* What needs to be done
Using the data below, show every line where the word "will" occurs.
____
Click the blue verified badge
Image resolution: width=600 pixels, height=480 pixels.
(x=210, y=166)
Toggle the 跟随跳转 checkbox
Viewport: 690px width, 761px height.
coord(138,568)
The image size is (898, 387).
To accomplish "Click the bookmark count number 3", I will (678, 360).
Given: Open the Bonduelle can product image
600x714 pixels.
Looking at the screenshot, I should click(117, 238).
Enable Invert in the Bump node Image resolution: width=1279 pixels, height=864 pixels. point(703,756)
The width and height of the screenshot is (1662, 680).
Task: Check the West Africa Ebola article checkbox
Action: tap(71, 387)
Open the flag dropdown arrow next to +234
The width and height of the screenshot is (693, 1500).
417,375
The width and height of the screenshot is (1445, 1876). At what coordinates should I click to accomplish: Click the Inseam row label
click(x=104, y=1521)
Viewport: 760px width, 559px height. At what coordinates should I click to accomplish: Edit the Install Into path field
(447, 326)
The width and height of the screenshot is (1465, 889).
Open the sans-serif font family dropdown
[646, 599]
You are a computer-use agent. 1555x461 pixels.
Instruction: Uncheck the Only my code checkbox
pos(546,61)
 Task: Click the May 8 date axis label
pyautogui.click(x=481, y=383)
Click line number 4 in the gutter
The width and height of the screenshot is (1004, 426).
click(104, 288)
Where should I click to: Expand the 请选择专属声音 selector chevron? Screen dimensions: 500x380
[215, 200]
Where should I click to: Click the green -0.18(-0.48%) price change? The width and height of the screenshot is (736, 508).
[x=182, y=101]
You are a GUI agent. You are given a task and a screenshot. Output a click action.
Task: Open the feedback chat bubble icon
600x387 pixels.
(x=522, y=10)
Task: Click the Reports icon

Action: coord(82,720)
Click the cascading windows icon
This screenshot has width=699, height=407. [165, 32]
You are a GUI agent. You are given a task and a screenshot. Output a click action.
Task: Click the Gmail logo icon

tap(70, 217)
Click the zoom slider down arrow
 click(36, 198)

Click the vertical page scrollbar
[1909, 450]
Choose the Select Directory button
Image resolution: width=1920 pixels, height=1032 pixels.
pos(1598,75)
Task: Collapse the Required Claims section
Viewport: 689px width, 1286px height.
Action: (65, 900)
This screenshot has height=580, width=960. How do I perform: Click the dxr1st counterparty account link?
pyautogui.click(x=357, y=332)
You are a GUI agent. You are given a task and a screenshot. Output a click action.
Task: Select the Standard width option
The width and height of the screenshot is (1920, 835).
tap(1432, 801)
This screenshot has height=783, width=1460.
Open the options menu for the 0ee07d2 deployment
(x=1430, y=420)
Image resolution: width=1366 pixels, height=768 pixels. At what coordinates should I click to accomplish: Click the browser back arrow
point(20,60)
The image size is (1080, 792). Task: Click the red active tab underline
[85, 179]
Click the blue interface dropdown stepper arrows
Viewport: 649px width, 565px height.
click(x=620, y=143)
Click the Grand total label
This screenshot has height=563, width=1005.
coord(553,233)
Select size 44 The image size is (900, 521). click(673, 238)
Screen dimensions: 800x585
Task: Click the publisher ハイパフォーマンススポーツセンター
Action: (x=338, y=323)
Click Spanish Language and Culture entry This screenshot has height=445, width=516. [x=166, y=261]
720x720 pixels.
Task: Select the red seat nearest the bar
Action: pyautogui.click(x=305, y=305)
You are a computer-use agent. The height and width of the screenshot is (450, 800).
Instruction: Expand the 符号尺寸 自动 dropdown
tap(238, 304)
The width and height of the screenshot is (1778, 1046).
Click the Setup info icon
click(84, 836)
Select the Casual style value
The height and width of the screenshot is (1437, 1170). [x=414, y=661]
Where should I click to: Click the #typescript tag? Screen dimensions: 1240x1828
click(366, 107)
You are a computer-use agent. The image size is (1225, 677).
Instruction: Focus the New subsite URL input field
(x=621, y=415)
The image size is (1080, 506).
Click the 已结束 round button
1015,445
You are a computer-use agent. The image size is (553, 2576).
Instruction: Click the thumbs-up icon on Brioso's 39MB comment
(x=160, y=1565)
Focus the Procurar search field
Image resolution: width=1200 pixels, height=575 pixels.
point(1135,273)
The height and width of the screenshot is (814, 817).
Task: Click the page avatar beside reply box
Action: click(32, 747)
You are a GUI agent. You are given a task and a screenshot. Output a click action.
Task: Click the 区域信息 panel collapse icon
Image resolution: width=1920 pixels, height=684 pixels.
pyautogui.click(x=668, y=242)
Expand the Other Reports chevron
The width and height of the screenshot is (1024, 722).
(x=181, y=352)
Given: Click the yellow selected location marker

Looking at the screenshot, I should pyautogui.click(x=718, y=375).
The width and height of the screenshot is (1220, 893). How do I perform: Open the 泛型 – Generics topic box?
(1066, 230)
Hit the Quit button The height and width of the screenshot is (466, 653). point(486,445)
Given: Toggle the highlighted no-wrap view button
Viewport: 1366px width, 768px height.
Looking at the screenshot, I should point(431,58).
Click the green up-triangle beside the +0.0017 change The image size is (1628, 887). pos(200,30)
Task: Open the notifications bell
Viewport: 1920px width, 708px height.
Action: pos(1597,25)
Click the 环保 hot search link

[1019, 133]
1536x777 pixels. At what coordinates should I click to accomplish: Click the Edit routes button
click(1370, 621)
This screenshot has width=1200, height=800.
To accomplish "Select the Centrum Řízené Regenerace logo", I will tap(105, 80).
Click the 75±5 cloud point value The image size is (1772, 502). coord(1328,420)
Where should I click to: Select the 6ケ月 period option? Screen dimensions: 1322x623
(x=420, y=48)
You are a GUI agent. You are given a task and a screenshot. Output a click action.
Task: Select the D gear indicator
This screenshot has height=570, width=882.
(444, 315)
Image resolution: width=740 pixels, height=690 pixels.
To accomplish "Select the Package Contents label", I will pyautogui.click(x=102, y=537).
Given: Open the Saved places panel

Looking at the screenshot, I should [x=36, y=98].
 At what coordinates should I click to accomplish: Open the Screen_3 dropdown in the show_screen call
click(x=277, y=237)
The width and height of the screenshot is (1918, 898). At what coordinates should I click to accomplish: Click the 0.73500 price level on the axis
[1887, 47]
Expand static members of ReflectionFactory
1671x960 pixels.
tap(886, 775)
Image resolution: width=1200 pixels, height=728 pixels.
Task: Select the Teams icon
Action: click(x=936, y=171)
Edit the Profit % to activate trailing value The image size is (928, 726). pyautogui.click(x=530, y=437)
____
* Written reply
To accomplish "Click the bookmark count number 3", I will (678, 360).
To accomplish "Select the Centrum Řízené Regenerace logo", I will tap(105, 80).
To accomplish "Select the Package Contents label", I will pyautogui.click(x=102, y=537).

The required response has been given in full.